As a Manager, Business Owner or CEO it is very easy to manage by numbers, but what about managing by values. Personally I have found this considerably more complex when an organisation is undergoing significant change. This is because not only are people losing their jobs, income etc which in itself may be misaligned with many peoples' personal values but at the same time new employees may bring with them a different outlook with their own values. Creating a culture aligned to the corporate values is  not only difficult but without doubt a hallmark of great leadership. In "Who Says Elephants Can't Dance" (2002) former IBM CEO Lou Gerstner, the man credited with the mammoth turnaround of IBM wrote, "If I could have chosen not to tackle the IBM culture head-on, I probably wouldn't have. My bias coming in was toward strategy, analysis and measurement. In comparison, changing the attitude and behaviors of hundreds of thousands of people is very, very hard. Yet I came to see in my time at IBM that culture isn't just one aspect of the game—it is the game"

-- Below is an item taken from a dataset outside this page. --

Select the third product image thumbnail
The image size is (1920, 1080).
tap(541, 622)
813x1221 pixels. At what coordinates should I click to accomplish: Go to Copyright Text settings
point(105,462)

Just as the Business Horizons article stated in 1980, "... a set of values and aspirations", so Lou Gerstner wrote about "...attitude and behavior" some 22 years later.

Back to the company first mentioned in the opening paragraph. Simply putting a list of the "values" on everyone's computer is not changing a culture. It is merely stating a wish list. Without the CEO living the values, how could they expect employees to embrace the words spinning around on their desktop? Interestingly enough, the company, like many other large corporations, has performed poorly over the last few years, losing considerable market value. Whilst many would blame various economic and other external factors, one could argue that a lack of value based leadership has had just as much influence on delivering the bottom line. As Lou said "it is the game", and clearly the wrong game was played!